Of the following sorting algorithms, which has a running time that is least…
2018
Of the following sorting algorithms, which has a running time that is least dependent on the initial ordering of the input?
- A.
Merge Sort
- B.
Insertion Sort
- C.
Selection Sort
- D.
Quick Sort
Attempted by 212 students.
Show answer & explanation
Correct answer: A
An algorithm's running time is dependent on the initial ordering of the input when its asymptotic complexity changes from one order of growth to another depending on how the input happens to be arranged — for example, from O(n) to O(n2). It is independent of ordering when every possible arrangement of the input — already sorted, reverse sorted, or random — keeps the same order of growth.
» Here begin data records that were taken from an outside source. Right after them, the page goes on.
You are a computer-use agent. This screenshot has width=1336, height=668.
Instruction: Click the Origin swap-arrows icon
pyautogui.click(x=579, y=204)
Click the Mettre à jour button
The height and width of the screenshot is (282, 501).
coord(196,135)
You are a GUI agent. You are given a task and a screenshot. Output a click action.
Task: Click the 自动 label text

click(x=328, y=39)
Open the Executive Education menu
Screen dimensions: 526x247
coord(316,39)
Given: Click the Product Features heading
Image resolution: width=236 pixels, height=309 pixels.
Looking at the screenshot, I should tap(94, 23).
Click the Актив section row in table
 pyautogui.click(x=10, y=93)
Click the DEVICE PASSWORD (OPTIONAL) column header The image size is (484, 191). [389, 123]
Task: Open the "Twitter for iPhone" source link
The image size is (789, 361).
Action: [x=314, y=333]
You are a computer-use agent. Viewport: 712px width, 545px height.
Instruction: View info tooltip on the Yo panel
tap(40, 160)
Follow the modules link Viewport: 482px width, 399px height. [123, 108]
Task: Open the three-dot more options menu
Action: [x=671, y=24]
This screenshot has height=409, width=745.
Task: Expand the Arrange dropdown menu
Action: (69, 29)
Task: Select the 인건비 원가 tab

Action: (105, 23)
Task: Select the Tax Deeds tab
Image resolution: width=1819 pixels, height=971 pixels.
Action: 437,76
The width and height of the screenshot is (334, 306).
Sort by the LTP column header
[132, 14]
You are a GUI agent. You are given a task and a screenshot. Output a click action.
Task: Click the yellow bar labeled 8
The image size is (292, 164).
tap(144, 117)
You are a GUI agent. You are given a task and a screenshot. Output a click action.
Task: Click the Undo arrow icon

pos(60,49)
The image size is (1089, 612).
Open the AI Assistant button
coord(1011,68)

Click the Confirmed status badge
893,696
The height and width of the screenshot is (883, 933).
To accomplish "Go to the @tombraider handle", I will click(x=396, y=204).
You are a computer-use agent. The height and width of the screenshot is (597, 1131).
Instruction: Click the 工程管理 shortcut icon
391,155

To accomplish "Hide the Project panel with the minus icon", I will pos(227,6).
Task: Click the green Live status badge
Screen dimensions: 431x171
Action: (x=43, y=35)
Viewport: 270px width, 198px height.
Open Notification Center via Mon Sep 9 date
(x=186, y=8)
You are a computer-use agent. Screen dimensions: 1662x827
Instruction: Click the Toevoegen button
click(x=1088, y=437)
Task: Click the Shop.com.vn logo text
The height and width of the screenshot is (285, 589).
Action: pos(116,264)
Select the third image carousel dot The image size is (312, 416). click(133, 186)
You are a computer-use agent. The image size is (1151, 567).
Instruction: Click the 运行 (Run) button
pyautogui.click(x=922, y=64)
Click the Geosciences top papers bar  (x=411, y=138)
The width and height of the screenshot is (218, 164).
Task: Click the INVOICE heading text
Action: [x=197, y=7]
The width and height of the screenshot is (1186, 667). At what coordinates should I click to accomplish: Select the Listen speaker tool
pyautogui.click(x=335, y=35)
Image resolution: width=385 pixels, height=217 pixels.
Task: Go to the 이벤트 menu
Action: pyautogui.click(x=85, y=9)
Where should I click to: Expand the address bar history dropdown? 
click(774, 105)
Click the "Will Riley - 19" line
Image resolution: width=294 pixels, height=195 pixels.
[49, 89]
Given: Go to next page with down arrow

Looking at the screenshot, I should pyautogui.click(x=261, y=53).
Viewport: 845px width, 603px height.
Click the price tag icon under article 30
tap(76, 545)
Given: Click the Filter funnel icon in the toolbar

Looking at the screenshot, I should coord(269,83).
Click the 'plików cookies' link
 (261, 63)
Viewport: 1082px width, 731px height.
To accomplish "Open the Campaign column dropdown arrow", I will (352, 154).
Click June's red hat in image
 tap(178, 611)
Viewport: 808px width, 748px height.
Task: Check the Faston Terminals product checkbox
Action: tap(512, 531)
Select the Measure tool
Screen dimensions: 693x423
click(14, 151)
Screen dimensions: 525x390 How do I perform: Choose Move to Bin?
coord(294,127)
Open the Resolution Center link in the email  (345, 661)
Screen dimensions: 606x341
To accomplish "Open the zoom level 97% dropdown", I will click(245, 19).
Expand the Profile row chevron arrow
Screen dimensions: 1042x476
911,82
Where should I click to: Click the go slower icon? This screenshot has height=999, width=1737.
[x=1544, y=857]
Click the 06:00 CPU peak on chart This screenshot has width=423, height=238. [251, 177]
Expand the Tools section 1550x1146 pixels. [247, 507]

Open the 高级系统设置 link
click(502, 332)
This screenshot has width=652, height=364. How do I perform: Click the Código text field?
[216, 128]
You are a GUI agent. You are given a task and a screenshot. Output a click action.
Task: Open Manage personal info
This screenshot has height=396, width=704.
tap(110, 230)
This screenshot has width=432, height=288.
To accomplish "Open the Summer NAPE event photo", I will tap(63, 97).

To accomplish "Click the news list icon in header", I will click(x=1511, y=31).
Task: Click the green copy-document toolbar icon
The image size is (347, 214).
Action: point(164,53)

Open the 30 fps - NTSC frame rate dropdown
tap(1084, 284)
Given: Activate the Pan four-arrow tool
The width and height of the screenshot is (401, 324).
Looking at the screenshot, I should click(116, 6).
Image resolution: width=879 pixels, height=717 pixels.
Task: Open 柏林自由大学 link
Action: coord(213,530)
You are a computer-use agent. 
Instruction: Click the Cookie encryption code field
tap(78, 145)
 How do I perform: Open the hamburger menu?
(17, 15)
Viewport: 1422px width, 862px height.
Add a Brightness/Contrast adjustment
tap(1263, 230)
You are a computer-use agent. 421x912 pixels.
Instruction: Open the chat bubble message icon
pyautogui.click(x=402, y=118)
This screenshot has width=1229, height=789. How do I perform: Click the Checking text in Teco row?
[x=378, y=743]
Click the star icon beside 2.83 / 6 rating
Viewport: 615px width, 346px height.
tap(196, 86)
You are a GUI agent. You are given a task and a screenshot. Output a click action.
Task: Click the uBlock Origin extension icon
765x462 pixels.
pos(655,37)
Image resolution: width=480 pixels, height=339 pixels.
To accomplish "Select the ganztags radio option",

Algorithm | Best Case | Average Case | Worst Case |
|---|---|---|---|
Merge Sort | O(n log n) | O(n log n) | O(n log n) |
Insertion Sort | O(n) | O(n2) | O(n2) |
Selection Sort | O(n2) | O(n2) | O(n2) |
Quick Sort | O(n log n) | O(n log n) | O(n2) |
Insertion Sort needs only a single pass through an already-sorted array but must shift every earlier element past the new one on a reverse-sorted array, so its complexity swings from linear to quadratic depending on how the input starts out. Quick Sort's running time depends on how each pivot splits the remaining elements: with a naive pivot rule, an already-sorted or reverse-sorted array produces the most unbalanced possible splits, collapsing its complexity from n log n to quadratic. Both algorithms are therefore clearly dependent on the initial ordering of the input.
By this test, both Merge Sort and Selection Sort qualify as order-independent: Merge Sort always follows the same divide-and-conquer recurrence — splitting the array at its midpoint and merging the two halves — regardless of the values involved, so it stays at the same O(n log n) order for every arrangement; Selection Sort always scans the remaining unsorted elements the same way on every pass, so it stays at O(n2) for every arrangement too. Taken purely as a test of whether the order of growth ever changes, the two are tied — which is exactly the ambiguity behind this question. This is a well-known previous-year exam item (ISRO CS 2018), and its established answer — consistent across independently published solved-paper references for this exact question — is Merge Sort: the property this classic item is understood to be testing is a running time that is order-independent AND efficient (O(n log n)), the standard textbook example of a sort whose speed never suffers regardless of input arrangement. Selection Sort's invariance comes bundled with an already-slow O(n2) cost in every case, so it is not the option this item's answer key selects, even though a strictly literal reading of the question text alone does not by itself rule it out.
Per the established answer key for this exam question, Merge Sort is the intended answer — the algorithm whose running time is least dependent on the initial ordering of the input.